In the final episode of Father Mike Schmitz’s Bible-in-a Year Podcast, he recommended my Great Adventure Bible study on the epistles to the Romans and the Hebrews. Here is one more “controversial passage” from Romans.

This passage has been interpreted to support Martin Luther’s understanding of salvation by faith “alone” by alleging that Paul is saying here that no sin can separate us from Christ — in which case one can’t lose one’s salvation, once they’ve come to faith. Now of course, God never stops loving us. What happens in mortal sin — sin which suffocates the life of God within us — is that we stop loving God. That is, as Catholic teaching holds, some actions are incompatible with authentic love of God, neighbor, and even of ourselves. In other words, some sins are mortal because they kill the life of God within us:

“If any one sees his brother committing what is not a mortal sin, he will ask, and God will give him life for those whose sin is not mortal. There is sin which is mortal; I do not say that one is to pray for that. All wrongdoing is sin, but there is sin which is not mortal” (1 John 5:16-17).

But what does Paul mean here in Romans 8:35?

The mystery of salvation, in essence, is about divine sonship. That is, the Eternal Son takes on our humanity, dies our death and rises to new life, in order to infuse us with his divinity: As St. Peter says:

“by which he has granted to us his precious and very great promises, that through these you may escape from the corruption that is in the world because of passion, and become partakers of the divine nature (2 Peter 1:4; see also CCC 460).

In other words, Jesus didn’t go to the Cross so we wouldn’t have to; he goes to the Cross not as our substitute, but as our head in solidarity with us—sending the Spirit to empower us to do the same.

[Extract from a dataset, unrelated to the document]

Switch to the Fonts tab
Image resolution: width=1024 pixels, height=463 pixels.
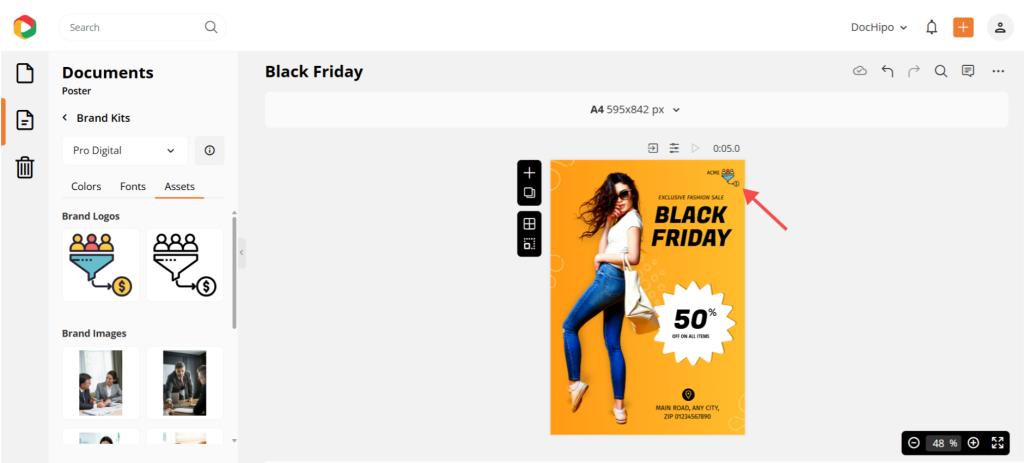pyautogui.click(x=133, y=186)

By baptism, we enter into Christ’s life and death — we are born anew and receive divine life. Salvation is about the maturation of this divine life. That is, salvation is not a one-time event — it is a process. It begins in the new birth of baptism, and this divine life grows and develops within us as we become ever more conformed to Christ through the power of the Spirit. In truth, the mystery of Christianity comes down to this: for the Holy Spirit to reproduce and recapitulate the life, death, and resurrection of Jesus Christ in and through each of us—this is the power of Christ’s life in us:

“I have been crucified with Christ; it is no longer I who live, but Christ who lives in me; and the life I now live in the flesh I live by faith in the Son of God, who loved me and gave himself for me” (Galatians 2:20).

Are You Saved?

We can come to grips with the majesty of this grace if we realize that God the Father now looks down upon us and loves us as he loves his Only-Begotten Son. Moral perfection in the natural order couldn’t earn one drop of this grace; for this is the grace of sonship—sharing in the eternal sonship of Jesus. It begins in baptism and continues throughout the Spirit’s ongoing transformation of our lives.

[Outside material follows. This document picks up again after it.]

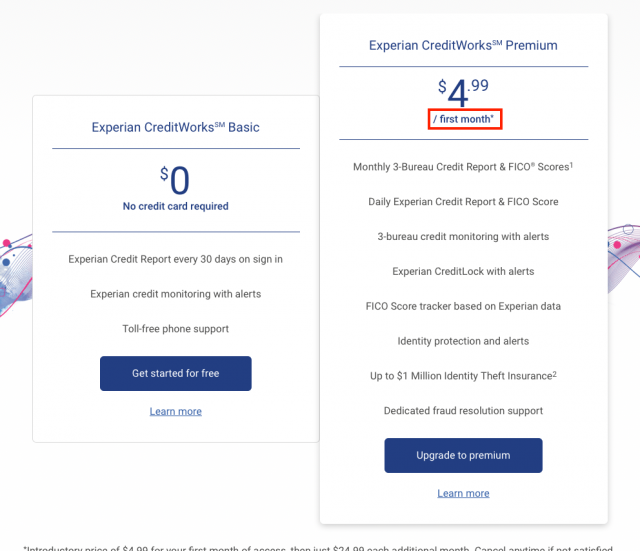Click 'No credit card required' text
640x551 pixels.
pos(175,206)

For this reason, a Catholic should answer the question Are you saved? in the following way:

  • I was saved in baptism (past).
  • I am being saved through the Spirit’s ongoing transformation of my life (present).
  • And I hope to be saved by persevering in charity to the very end (future).

Again, salvation is a dynamic reality, not a static one-time event.

With this background, let’s look at this section in Romans 8. Paul writes:

“For all who are led by the Spirit of God are sons of God. For you did not receive the spirit of slavery to fall back into fear, but you have received the spirit of sonship. When we cry, ‘Abba! Father!’ it is the Spirit himself bearing witness with our spirit that we are children of God, and if children, then heirs, heirs of God and fellow heirs with Christ, provided we suffer with him in order that we may also be glorified with him” (Romans 8:14-17).

Notice here that we become sons and daughters in the Son, through the Spirit. And notice the very end of this passage, where Paul states that we must share in the Cross, if we are to share in Christ’s glory.

Image: “Saint Paul Writing His Epistles” by Valentin de Boulogne.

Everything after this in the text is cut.